→ Text:
Seth: Maybe there is a compensating bias in the other direction (pessimism bias) because if you are unrealistically optimistic in life-endangering situations, you may die. If I underestimate how long a project will take, nobody dies. If planners underestimate how much an airport will cost, nobody dies.
Do you have a cite for the Maryland car accident study? I study self-report/recall accuracy, and I’ve never heard of it. I want to add it to my list.
Seth: Sorry, I don’t. I learned about it from a talk by Elizabeth Loftus, maybe around 1992. I think the talk is online somewhere.
Without having seen the Maryland study, I note that the standard KABC0 injury scale for car crashes has a very broad range for “A,” anything from “taken in, checked, and released” to “permanently paralyzed.” Police might also code A for cases where someone refused treatment, and comparisons of police and medical reports have shown B injuries that look bad (visible abrasions, any complaint of neck or head trauma) coded as As.

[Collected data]
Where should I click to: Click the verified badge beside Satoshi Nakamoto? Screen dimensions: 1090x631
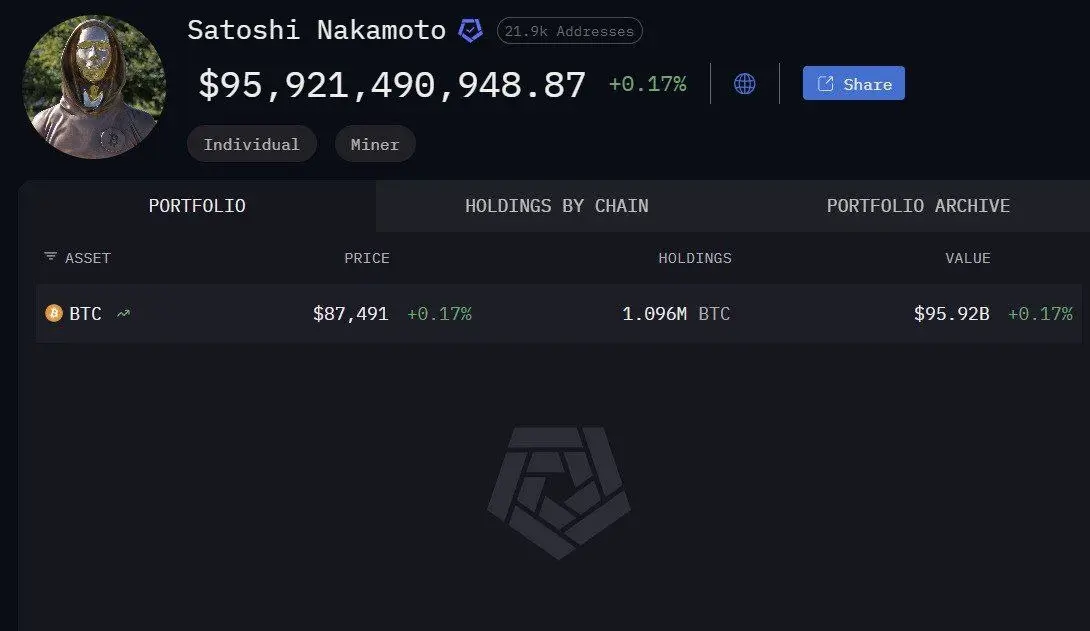click(470, 31)
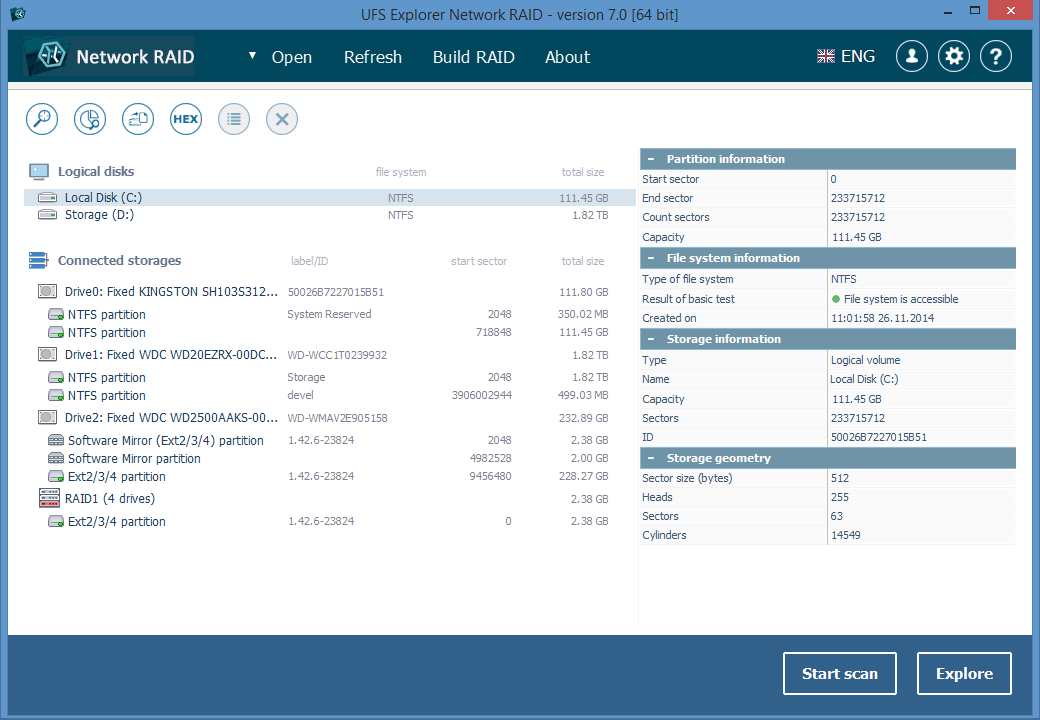Click the save disk image toolbar icon
Image resolution: width=1040 pixels, height=720 pixels.
(137, 118)
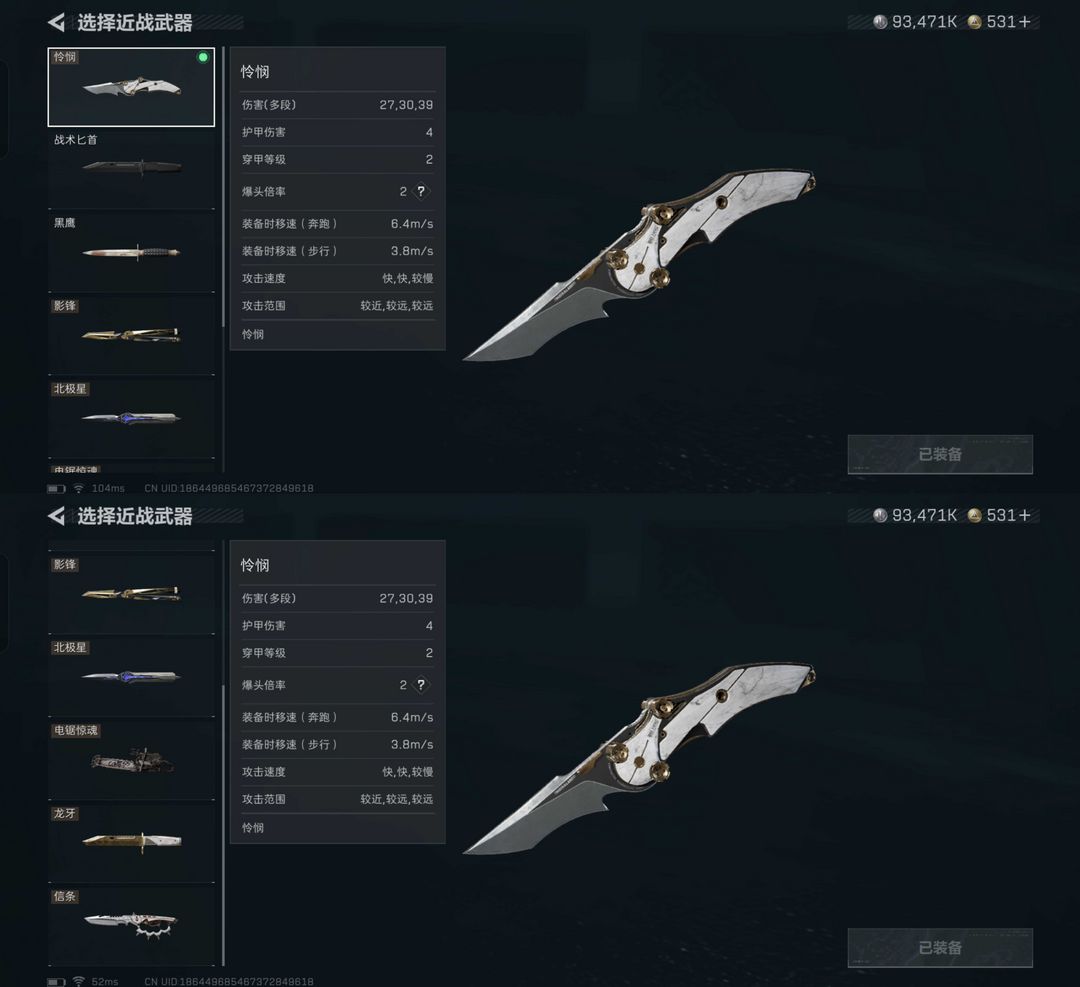Select the 信条 blade thumbnail
The height and width of the screenshot is (987, 1080).
click(132, 925)
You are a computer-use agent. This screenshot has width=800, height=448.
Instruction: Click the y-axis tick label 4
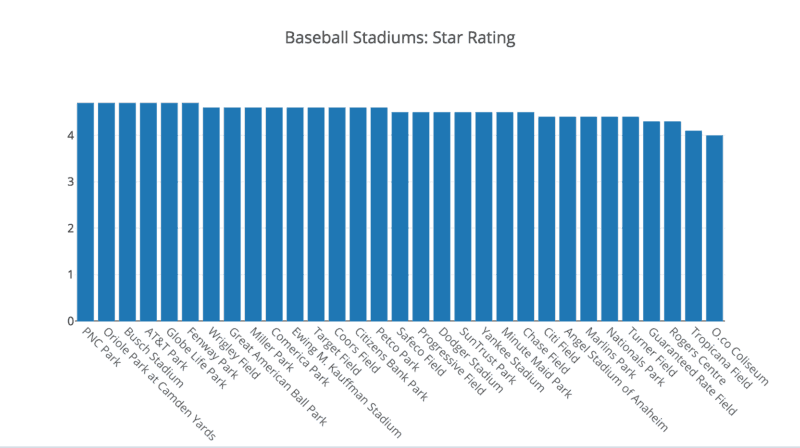[70, 135]

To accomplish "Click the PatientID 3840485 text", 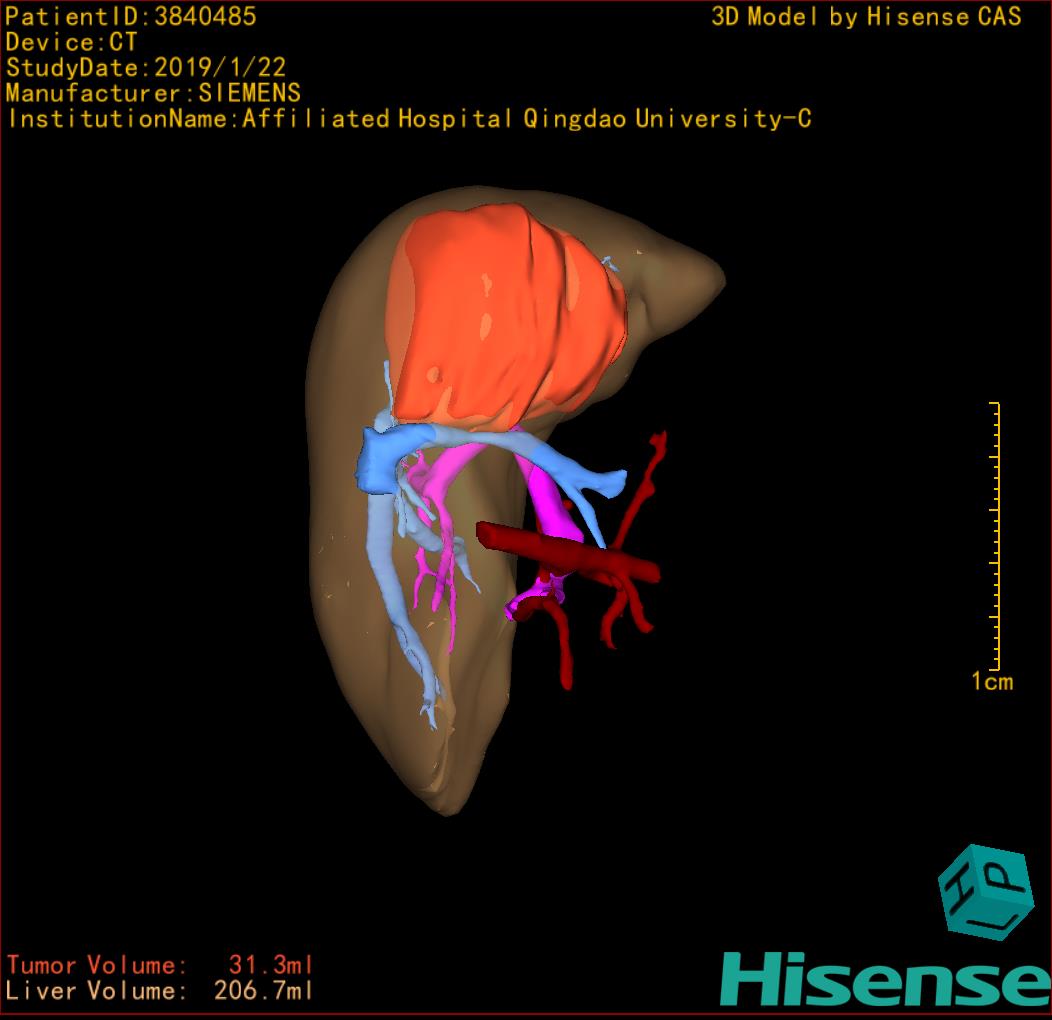I will (131, 17).
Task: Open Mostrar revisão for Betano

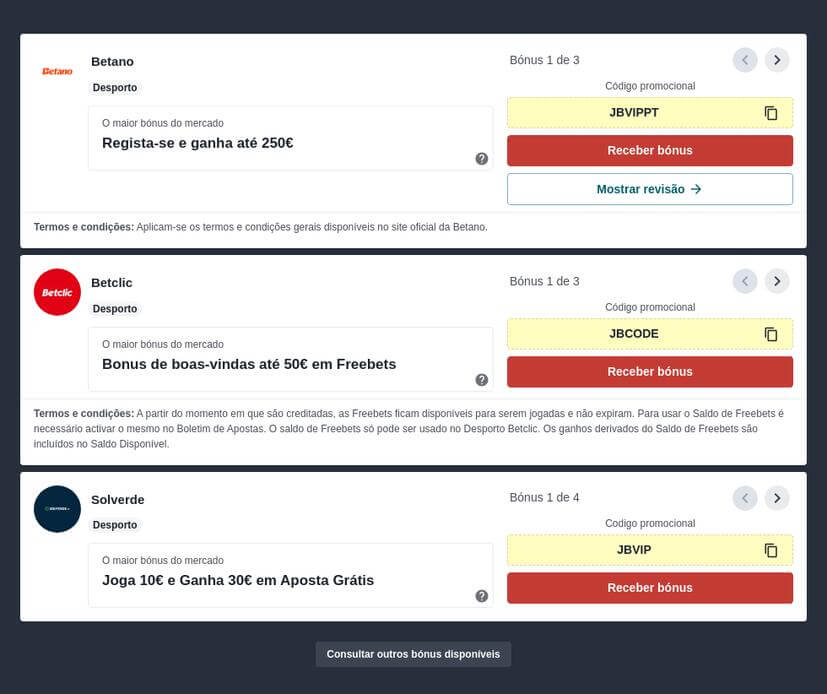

→ Work order:
Retype the passage of the text word for word, starting at "Seth: Maybe there" and ending at "is online somewhere.".

→ Reply to the task:
Seth: Maybe there is a compensating bias in the other direction (pessimism bias) because if you are unrealistically optimistic in life-endangering situations, you may die. If I underestimate how long a project will take, nobody dies. If planners underestimate how much an airport will cost, nobody dies.
Do you have a cite for the Maryland car accident study? I study self-report/recall accuracy, and I’ve never heard of it. I want to add it to my list.
Seth: Sorry, I don’t. I learned about it from a talk by Elizabeth Loftus, maybe around 1992. I think the talk is online somewhere.